Running time: 133 minutes
Starring: Jim Sturgess, Evan Rachel Wood, Joe Anderson, Dana Fuchs, Bono, Eddie Izzard
Rating 6 out of 10
Across The Universe is an honorable failure. It's one thing to reach for the stars, but another to capture them. Director Julie Taymor, best known for her innovative Broadway production of The Lion King, has turned her extravagant vision once again to a musical, this time using the music of The Beatles. With wonderful songs and moments of sumptuous imagery, Across The Universe has much to admire, but ultimately the film's sprawling, unfocussed story and abundance of awkward moments prevent it fulfilling its promise. Given a firmer hand, a more effective film lurks within the unnecessarily long time it takes to go nowhere. The script by the masterful duo of Dick Clement and Ian LaFrenais wanders aimlessly, uncertain of which direction it wants to take. Set in the Sixties, it moves between Liverpool and Greenwich Village. At its heart is a love story, but Across The Universe devotes much of its time to the politically turbulent period of American history, with the civil and racial unrest, and the Vietnam War, which it uses to draw parallels with the current war in Iraq.
The drug culture of the Sixties is also reflected in a number of the hallucinogenic musical numbers. The best of which involves Bono as Dr Robert, a Ken Kesey figure and leader of a busload of Merry Pranksters, singing I Am The Walrus. Another highlight is Eddie Izzard as circus leader Mr Kite in a surreal version of Being For The Benefit Of Mr Kite. Many of the renditions of the Beatles songs are effective, especially the incomparable Joe Cocker's Come Together, but without an effective story to link them, the film is essentially a series of music videos.
For what it is, the plot centers on Jude (Jim Sturgess) a young man who leaves his home and mother in Liverpool and heads to America in search of the father he never knew. Once Stateside, he meets up with the privileged and carefree Ivy League student Max (Joe Anderson) and his younger sister Lucy (Evan Rachel Wood). Jude's crush on Lucy develops into more when her boyfriend is killed in Vietnam. The war becomes a further issue when Max's airy life comes down to earth with a thud when he is called up.

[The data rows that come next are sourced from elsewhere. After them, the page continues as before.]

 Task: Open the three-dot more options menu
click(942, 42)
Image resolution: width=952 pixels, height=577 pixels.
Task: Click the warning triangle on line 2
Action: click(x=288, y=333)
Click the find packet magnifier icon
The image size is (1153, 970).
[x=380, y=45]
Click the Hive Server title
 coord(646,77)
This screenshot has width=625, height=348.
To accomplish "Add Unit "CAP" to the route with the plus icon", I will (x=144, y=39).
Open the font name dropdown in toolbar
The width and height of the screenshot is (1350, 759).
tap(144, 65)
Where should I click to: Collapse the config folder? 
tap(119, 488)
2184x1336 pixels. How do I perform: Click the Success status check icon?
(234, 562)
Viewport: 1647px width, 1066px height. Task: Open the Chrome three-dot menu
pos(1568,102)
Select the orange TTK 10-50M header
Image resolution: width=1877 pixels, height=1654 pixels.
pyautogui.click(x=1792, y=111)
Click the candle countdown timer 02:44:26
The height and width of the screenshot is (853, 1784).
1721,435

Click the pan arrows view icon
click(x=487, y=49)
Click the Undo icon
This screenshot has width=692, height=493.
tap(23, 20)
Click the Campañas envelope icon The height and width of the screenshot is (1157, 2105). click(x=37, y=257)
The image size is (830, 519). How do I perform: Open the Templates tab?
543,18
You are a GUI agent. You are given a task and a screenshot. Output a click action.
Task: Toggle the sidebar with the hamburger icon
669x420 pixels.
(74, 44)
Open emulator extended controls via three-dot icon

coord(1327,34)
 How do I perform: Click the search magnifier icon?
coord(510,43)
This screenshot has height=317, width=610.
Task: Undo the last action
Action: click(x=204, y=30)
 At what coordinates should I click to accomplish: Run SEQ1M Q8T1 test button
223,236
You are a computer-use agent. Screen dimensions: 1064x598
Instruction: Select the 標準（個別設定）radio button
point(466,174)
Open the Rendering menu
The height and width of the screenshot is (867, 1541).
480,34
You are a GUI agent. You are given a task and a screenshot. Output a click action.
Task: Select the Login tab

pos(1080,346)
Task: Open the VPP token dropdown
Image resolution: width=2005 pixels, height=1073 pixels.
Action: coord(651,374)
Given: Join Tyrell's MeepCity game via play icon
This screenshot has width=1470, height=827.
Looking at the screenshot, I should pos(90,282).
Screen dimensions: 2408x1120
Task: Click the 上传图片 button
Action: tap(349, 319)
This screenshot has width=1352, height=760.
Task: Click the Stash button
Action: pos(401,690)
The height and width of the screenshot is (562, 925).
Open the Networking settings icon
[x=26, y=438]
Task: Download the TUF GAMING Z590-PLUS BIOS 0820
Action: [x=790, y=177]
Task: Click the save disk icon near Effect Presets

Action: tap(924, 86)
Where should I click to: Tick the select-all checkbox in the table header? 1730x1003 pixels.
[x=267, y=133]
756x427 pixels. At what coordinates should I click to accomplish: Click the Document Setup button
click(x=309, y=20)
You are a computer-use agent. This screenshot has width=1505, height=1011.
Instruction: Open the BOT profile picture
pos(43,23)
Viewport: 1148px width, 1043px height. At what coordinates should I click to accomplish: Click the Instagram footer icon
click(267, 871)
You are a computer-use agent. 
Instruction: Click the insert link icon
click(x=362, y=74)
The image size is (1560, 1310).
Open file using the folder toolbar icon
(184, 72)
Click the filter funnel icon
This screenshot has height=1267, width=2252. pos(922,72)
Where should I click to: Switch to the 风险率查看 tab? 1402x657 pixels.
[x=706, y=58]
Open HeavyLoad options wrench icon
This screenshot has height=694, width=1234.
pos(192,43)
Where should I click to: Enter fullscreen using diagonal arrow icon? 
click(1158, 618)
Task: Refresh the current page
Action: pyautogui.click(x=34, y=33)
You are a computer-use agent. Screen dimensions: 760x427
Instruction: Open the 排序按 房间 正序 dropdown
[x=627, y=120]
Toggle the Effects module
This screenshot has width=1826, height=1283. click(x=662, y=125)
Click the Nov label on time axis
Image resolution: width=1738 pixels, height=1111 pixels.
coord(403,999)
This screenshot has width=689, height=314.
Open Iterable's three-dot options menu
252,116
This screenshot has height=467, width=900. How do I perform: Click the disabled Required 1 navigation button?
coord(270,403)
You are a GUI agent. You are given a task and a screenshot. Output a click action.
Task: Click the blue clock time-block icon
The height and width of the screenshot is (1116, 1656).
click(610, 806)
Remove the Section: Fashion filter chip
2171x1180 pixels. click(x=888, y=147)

To this core trio are added a number of varyingly colorful characters who contribute little to the story but whose inclusion is primarily to provide stronger voices than Jude, Lucy and Max are able to bring to their numbers. Sturgess possesses the twinkle once seen in the eyes of a young David Essex, but none of the characters has enough substance to warrant much concern for their fortunes. It's a film that's as frustrating as it is courageous. For every wondrous moment, there's an equally exasperating one. Great songs, though.